-- Material supplied follows --

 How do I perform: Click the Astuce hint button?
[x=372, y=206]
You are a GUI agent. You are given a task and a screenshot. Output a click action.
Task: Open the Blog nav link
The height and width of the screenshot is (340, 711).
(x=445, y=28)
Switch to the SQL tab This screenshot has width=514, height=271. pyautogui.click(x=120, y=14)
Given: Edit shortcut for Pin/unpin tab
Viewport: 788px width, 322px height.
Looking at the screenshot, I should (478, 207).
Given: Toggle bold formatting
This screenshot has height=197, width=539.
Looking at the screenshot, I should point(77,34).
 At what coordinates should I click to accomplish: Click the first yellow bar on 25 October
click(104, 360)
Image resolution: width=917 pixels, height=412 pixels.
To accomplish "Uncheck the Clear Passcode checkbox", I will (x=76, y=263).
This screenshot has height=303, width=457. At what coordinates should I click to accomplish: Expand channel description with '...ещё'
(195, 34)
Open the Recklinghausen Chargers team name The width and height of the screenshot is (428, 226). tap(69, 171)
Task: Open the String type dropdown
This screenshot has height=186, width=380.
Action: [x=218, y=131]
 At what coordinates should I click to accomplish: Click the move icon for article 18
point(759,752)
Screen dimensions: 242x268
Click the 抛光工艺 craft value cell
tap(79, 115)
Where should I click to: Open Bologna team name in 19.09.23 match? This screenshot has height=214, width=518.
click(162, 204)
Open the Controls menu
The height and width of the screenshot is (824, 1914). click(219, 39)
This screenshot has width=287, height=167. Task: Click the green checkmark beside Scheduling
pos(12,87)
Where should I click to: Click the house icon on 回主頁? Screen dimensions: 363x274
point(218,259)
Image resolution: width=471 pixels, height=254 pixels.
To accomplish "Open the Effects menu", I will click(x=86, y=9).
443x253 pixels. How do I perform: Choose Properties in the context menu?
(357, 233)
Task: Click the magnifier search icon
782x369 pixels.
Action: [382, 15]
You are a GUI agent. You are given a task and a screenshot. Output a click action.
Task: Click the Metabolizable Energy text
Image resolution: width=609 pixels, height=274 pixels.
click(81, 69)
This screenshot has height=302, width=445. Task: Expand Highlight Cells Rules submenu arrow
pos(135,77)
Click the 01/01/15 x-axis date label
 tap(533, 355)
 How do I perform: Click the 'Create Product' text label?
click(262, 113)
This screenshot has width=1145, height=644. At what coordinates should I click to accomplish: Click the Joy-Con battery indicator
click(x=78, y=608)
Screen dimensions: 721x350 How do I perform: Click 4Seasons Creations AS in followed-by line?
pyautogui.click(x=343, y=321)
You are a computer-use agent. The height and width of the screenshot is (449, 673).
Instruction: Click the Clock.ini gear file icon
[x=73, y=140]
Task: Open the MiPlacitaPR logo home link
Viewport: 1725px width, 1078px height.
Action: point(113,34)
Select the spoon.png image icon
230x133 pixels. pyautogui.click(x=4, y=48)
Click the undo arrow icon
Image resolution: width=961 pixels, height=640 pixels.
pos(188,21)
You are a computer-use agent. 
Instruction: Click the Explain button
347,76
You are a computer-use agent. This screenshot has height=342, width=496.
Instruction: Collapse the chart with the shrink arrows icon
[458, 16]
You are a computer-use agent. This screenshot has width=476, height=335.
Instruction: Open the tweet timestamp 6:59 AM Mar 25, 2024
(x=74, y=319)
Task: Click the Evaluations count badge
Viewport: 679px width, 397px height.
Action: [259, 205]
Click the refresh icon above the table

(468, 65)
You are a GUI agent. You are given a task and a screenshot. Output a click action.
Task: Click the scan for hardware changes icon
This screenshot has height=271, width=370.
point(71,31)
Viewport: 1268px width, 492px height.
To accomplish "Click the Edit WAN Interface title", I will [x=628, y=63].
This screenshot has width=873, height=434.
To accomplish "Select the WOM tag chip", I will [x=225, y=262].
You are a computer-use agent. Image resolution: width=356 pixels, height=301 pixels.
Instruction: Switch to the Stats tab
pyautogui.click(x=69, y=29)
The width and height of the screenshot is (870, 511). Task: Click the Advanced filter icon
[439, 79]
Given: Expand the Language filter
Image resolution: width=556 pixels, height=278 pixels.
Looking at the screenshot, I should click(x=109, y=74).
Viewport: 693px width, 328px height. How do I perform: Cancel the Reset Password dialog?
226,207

-- Material supplied concluded --

[Exercise description]:
Repeat the material above exactly, including every line.

[Exercise output]:
 How do I perform: Click the Astuce hint button?
[x=372, y=206]
You are a GUI agent. You are given a task and a screenshot. Output a click action.
Task: Open the Blog nav link
The height and width of the screenshot is (340, 711).
(x=445, y=28)
Switch to the SQL tab This screenshot has width=514, height=271. pyautogui.click(x=120, y=14)
Given: Edit shortcut for Pin/unpin tab
Viewport: 788px width, 322px height.
Looking at the screenshot, I should (478, 207).
Given: Toggle bold formatting
This screenshot has height=197, width=539.
Looking at the screenshot, I should point(77,34).
 At what coordinates should I click to accomplish: Click the first yellow bar on 25 October
click(104, 360)
Image resolution: width=917 pixels, height=412 pixels.
To accomplish "Uncheck the Clear Passcode checkbox", I will (x=76, y=263).
This screenshot has height=303, width=457. At what coordinates should I click to accomplish: Expand channel description with '...ещё'
(195, 34)
Open the Recklinghausen Chargers team name The width and height of the screenshot is (428, 226). tap(69, 171)
Task: Open the String type dropdown
This screenshot has height=186, width=380.
Action: [x=218, y=131]
 At what coordinates should I click to accomplish: Click the move icon for article 18
point(759,752)
Screen dimensions: 242x268
Click the 抛光工艺 craft value cell
tap(79, 115)
Where should I click to: Open Bologna team name in 19.09.23 match? This screenshot has height=214, width=518.
click(162, 204)
Open the Controls menu
The height and width of the screenshot is (824, 1914). click(219, 39)
This screenshot has width=287, height=167. Task: Click the green checkmark beside Scheduling
pos(12,87)
Where should I click to: Click the house icon on 回主頁? Screen dimensions: 363x274
point(218,259)
Image resolution: width=471 pixels, height=254 pixels.
To accomplish "Open the Effects menu", I will click(x=86, y=9).
443x253 pixels. How do I perform: Choose Properties in the context menu?
(357, 233)
Task: Click the magnifier search icon
782x369 pixels.
Action: [382, 15]
You are a GUI agent. You are given a task and a screenshot. Output a click action.
Task: Click the Metabolizable Energy text
Image resolution: width=609 pixels, height=274 pixels.
click(81, 69)
This screenshot has height=302, width=445. Task: Expand Highlight Cells Rules submenu arrow
pos(135,77)
Click the 01/01/15 x-axis date label
 tap(533, 355)
 How do I perform: Click the 'Create Product' text label?
click(262, 113)
This screenshot has width=1145, height=644. At what coordinates should I click to accomplish: Click the Joy-Con battery indicator
click(x=78, y=608)
Screen dimensions: 721x350 How do I perform: Click 4Seasons Creations AS in followed-by line?
pyautogui.click(x=343, y=321)
You are a computer-use agent. The height and width of the screenshot is (449, 673).
Instruction: Click the Clock.ini gear file icon
[x=73, y=140]
Task: Open the MiPlacitaPR logo home link
Viewport: 1725px width, 1078px height.
Action: point(113,34)
Select the spoon.png image icon
230x133 pixels. pyautogui.click(x=4, y=48)
Click the undo arrow icon
Image resolution: width=961 pixels, height=640 pixels.
pos(188,21)
You are a computer-use agent. 
Instruction: Click the Explain button
347,76
You are a computer-use agent. This screenshot has height=342, width=496.
Instruction: Collapse the chart with the shrink arrows icon
[458, 16]
You are a computer-use agent. This screenshot has width=476, height=335.
Instruction: Open the tweet timestamp 6:59 AM Mar 25, 2024
(x=74, y=319)
Task: Click the Evaluations count badge
Viewport: 679px width, 397px height.
Action: [259, 205]
Click the refresh icon above the table

(468, 65)
You are a GUI agent. You are given a task and a screenshot. Output a click action.
Task: Click the scan for hardware changes icon
This screenshot has height=271, width=370.
point(71,31)
Viewport: 1268px width, 492px height.
To accomplish "Click the Edit WAN Interface title", I will [x=628, y=63].
This screenshot has width=873, height=434.
To accomplish "Select the WOM tag chip", I will [x=225, y=262].
You are a computer-use agent. Image resolution: width=356 pixels, height=301 pixels.
Instruction: Switch to the Stats tab
pyautogui.click(x=69, y=29)
The width and height of the screenshot is (870, 511). Task: Click the Advanced filter icon
[439, 79]
Given: Expand the Language filter
Image resolution: width=556 pixels, height=278 pixels.
Looking at the screenshot, I should click(x=109, y=74).
Viewport: 693px width, 328px height. How do I perform: Cancel the Reset Password dialog?
226,207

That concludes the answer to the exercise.